Rapid Fire 2012-01-06 | Defense Strategic Guidance: Wait Till February

  • In line with pre-announcements made by his administration in past months, President Obama said yesterday he was directing the Pentagon to lower ground troop levels in favor of increasing special forces, cybersecurity and UAVs, alongside a shift in resources from Europe into Asia (video at the bottom of this entry). Even the New York Times notes that calls for a leaner, more technical military that stays away from messy, protracted land wars is not new, but reality may object. DoD released Defense Strategic Guidance [PDF] and had a follow-up roundtable with Carter and Flournoy. The backdrop is clearly the coming presidential election.

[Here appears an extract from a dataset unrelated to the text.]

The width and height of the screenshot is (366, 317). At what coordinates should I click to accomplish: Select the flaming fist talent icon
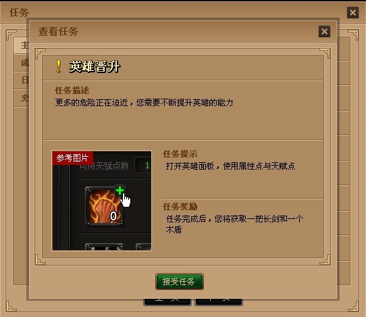[x=105, y=207]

  • Specifics on program impact will have to wait until the president submits his FY13 budget next month. On the DoD topline budget, Obama said: “[S]ince 9/11, our defense budget grew at an extraordinary pace. Over the next 10 years, the growth in the defense budget will slow, but the fact of the matter is this: It will still grow [...] In fact, the defense budget will still be larger than it was toward the end of the Bush administration.” If sequestration is fully enacted, this may still turn out to be true, but probably only in nominal terms (of course future inflation rates, and actual budgets, remain a conjecture).

  • One new tidbit: expressed support for a new stealth bomber.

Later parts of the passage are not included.